The answer should be one number only, namely how many lines of the records hold the word "first".
[[ INPUT DATA, beginning ]]
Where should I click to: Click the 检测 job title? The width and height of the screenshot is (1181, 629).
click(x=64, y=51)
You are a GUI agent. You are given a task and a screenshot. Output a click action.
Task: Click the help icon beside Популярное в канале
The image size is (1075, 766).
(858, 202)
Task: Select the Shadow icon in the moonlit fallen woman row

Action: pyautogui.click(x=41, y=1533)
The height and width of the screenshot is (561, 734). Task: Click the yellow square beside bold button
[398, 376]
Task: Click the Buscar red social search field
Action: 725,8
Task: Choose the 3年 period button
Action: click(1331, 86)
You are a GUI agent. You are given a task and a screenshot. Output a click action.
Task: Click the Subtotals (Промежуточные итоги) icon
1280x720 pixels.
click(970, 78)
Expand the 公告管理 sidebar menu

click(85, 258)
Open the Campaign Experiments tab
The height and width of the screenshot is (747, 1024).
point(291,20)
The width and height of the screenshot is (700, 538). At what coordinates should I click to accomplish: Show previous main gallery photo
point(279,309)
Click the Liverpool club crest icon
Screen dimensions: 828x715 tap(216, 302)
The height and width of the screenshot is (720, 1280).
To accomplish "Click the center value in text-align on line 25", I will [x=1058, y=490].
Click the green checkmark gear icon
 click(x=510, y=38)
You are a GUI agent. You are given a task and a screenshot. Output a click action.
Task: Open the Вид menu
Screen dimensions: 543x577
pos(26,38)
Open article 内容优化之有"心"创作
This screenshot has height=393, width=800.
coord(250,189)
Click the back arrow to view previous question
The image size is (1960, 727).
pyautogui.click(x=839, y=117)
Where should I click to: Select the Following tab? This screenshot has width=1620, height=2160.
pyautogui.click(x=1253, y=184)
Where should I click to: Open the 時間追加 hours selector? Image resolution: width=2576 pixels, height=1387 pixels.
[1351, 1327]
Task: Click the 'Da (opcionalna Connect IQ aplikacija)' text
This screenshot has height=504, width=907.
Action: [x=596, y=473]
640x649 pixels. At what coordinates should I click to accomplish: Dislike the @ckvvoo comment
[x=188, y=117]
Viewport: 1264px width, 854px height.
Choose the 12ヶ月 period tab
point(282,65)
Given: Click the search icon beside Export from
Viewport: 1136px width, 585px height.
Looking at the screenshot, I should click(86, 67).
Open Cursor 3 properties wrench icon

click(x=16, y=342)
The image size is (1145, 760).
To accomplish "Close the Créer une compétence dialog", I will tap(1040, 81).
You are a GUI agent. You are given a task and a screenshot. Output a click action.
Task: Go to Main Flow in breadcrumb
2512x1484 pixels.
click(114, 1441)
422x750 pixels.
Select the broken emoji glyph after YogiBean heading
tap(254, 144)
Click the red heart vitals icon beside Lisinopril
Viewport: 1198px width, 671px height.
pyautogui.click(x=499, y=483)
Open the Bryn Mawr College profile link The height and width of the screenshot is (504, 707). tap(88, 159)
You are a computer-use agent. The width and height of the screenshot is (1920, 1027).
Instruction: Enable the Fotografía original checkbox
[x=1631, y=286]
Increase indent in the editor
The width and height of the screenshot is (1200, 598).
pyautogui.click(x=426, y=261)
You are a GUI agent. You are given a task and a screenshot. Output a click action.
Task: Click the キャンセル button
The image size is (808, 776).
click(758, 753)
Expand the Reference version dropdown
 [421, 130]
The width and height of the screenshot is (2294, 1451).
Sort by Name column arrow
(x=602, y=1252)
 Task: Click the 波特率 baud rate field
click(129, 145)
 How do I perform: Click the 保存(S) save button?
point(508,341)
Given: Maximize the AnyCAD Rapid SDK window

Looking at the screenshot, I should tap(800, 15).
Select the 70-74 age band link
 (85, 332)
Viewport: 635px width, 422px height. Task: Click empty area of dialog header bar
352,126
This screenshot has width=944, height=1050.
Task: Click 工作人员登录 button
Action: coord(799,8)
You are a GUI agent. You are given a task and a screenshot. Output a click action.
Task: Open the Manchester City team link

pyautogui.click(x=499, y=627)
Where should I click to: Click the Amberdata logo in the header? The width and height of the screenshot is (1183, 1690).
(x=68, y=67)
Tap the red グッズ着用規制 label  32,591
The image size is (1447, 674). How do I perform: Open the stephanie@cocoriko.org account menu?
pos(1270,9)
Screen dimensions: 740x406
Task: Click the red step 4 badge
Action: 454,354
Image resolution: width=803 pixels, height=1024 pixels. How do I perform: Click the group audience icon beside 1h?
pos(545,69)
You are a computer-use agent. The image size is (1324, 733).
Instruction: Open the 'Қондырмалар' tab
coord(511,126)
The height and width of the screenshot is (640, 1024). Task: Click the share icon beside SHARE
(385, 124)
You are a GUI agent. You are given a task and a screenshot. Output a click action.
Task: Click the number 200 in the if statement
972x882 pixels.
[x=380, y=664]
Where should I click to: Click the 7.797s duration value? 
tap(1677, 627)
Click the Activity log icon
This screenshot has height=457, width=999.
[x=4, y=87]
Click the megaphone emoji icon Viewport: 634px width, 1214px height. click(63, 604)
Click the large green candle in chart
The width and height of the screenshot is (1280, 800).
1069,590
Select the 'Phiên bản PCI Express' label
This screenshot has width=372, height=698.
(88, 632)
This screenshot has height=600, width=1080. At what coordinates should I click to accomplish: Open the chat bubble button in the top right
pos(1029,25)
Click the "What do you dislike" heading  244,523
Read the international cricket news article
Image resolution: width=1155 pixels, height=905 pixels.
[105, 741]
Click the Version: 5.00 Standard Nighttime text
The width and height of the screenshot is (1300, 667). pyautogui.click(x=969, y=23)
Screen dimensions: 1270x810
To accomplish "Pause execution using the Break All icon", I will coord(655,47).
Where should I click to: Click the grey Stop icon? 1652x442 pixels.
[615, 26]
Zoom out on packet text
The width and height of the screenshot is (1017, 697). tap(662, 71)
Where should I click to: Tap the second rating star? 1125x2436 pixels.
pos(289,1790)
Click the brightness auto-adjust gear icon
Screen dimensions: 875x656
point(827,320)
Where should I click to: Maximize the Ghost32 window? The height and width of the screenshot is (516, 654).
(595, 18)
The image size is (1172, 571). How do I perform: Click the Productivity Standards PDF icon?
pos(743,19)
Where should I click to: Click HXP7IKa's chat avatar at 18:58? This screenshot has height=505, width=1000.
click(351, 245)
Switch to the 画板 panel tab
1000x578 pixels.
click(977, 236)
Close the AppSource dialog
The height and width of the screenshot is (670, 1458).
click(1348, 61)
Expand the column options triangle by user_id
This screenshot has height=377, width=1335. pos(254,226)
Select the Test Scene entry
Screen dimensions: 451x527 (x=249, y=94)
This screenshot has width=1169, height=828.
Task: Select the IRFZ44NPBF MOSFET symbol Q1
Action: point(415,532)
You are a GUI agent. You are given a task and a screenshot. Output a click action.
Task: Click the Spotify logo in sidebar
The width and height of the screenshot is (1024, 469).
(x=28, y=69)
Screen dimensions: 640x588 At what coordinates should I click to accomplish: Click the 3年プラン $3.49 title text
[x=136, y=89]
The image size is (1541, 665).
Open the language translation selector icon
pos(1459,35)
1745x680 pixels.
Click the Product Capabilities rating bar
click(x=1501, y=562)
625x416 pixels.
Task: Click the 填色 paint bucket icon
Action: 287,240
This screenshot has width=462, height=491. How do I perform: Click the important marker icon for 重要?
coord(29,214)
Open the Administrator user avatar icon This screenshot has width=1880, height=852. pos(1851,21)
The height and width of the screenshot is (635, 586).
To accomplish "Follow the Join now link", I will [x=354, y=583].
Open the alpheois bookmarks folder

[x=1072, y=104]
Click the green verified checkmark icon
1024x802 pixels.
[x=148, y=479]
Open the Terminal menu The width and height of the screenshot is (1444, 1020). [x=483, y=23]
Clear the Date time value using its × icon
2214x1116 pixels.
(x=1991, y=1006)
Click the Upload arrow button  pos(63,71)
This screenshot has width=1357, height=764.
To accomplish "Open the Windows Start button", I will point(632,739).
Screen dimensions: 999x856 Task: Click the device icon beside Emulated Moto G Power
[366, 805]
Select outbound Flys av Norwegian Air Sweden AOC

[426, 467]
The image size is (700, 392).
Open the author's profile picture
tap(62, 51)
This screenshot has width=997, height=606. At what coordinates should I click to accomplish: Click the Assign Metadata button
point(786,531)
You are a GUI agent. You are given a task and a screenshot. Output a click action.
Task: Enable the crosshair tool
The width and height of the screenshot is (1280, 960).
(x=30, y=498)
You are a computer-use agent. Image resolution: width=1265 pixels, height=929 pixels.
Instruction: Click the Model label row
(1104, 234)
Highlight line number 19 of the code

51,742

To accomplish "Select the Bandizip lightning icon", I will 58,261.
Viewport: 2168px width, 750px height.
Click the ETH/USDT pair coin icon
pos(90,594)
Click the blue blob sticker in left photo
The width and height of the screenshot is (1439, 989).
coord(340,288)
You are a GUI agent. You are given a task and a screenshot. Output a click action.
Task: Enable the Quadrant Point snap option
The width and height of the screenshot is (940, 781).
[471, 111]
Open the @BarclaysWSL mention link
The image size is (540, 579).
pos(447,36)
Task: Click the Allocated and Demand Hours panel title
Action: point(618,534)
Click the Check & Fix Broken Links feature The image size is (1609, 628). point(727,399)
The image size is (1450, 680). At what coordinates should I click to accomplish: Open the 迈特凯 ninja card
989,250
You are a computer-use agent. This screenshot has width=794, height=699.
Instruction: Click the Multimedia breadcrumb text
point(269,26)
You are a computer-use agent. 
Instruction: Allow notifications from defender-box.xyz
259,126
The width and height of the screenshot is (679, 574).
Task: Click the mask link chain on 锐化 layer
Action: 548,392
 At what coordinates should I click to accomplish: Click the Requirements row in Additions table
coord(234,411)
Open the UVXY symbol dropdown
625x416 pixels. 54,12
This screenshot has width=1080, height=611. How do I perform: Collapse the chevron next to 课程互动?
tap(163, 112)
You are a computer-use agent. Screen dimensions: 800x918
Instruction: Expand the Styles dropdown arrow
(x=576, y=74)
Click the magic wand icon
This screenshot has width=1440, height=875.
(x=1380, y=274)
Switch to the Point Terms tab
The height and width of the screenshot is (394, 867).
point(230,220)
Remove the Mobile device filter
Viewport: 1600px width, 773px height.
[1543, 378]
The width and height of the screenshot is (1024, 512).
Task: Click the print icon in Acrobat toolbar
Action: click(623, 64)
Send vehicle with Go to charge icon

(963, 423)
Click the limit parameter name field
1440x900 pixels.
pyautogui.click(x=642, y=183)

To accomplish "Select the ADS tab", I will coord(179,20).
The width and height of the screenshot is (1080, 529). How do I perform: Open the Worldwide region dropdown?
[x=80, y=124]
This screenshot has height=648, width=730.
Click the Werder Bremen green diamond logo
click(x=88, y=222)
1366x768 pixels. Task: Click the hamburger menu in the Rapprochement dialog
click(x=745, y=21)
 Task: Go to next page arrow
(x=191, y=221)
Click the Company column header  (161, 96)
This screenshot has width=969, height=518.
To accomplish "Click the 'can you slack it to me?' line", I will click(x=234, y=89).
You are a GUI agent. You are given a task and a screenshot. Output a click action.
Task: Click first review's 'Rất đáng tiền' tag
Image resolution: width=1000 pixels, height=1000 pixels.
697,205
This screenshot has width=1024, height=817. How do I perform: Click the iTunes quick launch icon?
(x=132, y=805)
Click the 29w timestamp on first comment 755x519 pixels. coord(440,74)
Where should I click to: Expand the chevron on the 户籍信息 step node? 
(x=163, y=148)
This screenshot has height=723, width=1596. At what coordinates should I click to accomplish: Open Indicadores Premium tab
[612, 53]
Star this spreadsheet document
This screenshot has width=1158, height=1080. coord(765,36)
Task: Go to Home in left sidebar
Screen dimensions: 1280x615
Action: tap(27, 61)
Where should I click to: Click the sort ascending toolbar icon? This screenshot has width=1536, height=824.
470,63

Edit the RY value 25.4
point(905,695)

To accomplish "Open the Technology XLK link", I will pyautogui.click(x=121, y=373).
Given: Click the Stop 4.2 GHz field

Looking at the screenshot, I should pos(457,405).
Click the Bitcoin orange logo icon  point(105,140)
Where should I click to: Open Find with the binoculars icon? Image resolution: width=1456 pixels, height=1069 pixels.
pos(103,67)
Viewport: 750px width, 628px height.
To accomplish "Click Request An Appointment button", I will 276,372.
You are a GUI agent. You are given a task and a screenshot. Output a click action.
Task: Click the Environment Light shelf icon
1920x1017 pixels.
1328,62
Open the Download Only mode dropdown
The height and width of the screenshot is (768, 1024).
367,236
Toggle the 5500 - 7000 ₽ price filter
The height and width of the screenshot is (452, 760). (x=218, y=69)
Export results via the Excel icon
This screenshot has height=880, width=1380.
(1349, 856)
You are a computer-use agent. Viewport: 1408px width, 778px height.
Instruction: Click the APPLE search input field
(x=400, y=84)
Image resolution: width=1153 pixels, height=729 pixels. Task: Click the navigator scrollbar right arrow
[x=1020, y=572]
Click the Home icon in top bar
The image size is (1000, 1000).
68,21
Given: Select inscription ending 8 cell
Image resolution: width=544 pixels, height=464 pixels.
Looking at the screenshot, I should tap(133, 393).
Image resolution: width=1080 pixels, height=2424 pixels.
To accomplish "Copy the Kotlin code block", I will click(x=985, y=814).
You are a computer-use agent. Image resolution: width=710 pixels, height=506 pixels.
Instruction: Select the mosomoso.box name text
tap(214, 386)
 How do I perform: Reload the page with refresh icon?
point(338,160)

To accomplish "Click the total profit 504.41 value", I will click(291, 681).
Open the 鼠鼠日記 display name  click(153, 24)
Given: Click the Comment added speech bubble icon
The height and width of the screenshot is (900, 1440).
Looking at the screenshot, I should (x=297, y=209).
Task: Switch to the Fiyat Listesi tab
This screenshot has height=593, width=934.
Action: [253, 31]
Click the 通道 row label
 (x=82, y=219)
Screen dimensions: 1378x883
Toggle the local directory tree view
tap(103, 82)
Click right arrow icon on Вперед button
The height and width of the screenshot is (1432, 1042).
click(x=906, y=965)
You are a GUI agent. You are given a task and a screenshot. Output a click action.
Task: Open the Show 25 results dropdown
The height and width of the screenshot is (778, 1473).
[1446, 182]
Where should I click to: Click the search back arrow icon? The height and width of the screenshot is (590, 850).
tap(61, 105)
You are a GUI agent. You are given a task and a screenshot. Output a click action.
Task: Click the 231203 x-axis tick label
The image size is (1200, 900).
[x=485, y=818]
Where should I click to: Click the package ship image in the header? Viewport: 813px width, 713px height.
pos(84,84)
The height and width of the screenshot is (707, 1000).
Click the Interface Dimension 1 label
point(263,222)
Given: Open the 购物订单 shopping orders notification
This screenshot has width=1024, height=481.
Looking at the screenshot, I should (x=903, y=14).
[[ INPUT DATA, end ]]
## [SOLUTION]
2